The problem: Please transcribe the passage on the obstacles facing HIV CAR T cells in full, word for word.
Page excerpt Start Marker
Taken together, there are at least three major issues facing HIV CAR T cells: (1) Will the latent reservoir of HIV-infected cells express sufficient levels of the target antigen (e.g., HIV Env) to drive CAR T cell recognition after a latency reversal agent is used? (2) Will the HIV CAR T cell be able to traffic to the site where the HIV-infected cell is hiding? and (3) if it is expressing antigen and the HIV CAR T cell is able to recognize the infected cell, will the CAR T cell have the necessary machinery (perforin and granzyme) that may be lost as part of the T cell exhaustion program to kill the HIV-infected cell and eliminate the latent reservoir?
Page excerpt End Marker
Extracted entries Start Marker
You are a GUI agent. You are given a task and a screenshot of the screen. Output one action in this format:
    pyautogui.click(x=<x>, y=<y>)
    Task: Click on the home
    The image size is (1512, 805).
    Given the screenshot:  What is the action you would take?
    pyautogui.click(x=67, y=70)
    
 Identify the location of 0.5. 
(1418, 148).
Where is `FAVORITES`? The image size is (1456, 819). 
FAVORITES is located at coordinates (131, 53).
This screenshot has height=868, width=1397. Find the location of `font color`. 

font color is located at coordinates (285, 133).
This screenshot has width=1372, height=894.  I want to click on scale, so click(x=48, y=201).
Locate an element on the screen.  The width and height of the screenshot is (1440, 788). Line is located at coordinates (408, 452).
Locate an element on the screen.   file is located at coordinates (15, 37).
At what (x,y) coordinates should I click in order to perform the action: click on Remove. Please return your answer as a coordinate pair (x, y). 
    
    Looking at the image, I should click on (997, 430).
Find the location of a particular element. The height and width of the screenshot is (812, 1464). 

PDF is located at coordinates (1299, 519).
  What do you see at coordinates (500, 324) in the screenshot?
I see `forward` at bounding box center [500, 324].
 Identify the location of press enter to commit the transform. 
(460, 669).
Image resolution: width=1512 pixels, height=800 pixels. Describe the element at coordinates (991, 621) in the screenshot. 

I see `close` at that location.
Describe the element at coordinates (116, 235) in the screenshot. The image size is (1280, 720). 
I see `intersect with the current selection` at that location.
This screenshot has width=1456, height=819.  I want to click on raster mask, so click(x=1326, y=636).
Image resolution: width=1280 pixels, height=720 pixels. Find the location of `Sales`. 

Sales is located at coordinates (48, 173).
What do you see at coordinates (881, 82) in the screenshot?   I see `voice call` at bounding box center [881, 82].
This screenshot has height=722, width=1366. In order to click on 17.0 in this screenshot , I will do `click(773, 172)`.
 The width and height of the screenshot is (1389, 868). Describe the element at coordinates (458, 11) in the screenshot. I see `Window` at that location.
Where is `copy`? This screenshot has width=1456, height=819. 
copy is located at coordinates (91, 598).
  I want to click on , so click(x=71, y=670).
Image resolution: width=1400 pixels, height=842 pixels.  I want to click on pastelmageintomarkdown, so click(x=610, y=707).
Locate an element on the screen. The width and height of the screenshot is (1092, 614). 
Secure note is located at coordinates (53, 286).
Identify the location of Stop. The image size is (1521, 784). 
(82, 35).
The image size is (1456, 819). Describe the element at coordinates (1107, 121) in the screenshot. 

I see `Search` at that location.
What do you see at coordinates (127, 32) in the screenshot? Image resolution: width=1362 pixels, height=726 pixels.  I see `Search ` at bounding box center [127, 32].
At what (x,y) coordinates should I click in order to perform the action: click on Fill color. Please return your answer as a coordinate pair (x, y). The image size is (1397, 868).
Extracted entries End Marker
Written reply:
Taken together, there are at least three major issues facing HIV CAR T cells: (1) Will the latent reservoir of HIV-infected cells express sufficient levels of the target antigen (e.g., HIV Env) to drive CAR T cell recognition after a latency reversal agent is used? (2) Will the HIV CAR T cell be able to traffic to the site where the HIV-infected cell is hiding? and (3) if it is expressing antigen and the HIV CAR T cell is able to recognize the infected cell, will the CAR T cell have the necessary machinery (perforin and granzyme) that may be lost as part of the T cell exhaustion program to kill the HIV-infected cell and eliminate the latent reservoir?